— Begin Records supplied —

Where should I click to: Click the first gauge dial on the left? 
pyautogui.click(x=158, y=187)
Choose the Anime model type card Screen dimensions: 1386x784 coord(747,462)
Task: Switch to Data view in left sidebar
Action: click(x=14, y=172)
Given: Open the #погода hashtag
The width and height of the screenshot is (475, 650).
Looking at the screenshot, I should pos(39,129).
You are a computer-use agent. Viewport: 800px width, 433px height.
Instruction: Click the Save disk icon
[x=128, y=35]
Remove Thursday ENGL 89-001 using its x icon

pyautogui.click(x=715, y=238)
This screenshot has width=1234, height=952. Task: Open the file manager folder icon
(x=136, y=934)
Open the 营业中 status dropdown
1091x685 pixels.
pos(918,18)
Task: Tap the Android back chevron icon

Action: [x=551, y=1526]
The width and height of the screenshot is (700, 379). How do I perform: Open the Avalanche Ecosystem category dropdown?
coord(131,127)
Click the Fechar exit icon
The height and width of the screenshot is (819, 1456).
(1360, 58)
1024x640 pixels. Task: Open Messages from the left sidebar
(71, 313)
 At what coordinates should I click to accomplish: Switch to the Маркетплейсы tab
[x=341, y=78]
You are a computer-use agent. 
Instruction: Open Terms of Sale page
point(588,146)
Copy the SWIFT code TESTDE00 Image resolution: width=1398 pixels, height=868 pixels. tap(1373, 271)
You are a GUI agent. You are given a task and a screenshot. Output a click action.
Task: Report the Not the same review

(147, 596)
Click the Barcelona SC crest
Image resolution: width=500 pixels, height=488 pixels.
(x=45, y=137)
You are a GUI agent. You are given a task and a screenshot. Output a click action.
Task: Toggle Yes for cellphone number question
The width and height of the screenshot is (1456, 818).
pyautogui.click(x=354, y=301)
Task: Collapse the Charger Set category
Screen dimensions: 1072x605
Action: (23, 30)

— End Records supplied —

Scale the coordinates in the answers above by 1.95, rounding each to a whole number with halves going up, and write out again every line from the one that has "The width and height of the screenshot is (700, 379)." through the one that has "Copy the SWIFT". Keep all other text in these items, including any sizes they state, unchanged.

=== Task answer ===
The width and height of the screenshot is (700, 379). How do I perform: Open the Avalanche Ecosystem category dropdown?
coord(255,248)
Click the Fechar exit icon
The height and width of the screenshot is (819, 1456).
(2652, 113)
1024x640 pixels. Task: Open Messages from the left sidebar
(138, 610)
 At what coordinates should I click to accomplish: Switch to the Маркетплейсы tab
[x=665, y=152]
You are a computer-use agent. 
Instruction: Open Terms of Sale page
point(1147,285)
Copy the SWIFT code TESTDE00 Image resolution: width=1398 pixels, height=868 pixels. tap(2677, 528)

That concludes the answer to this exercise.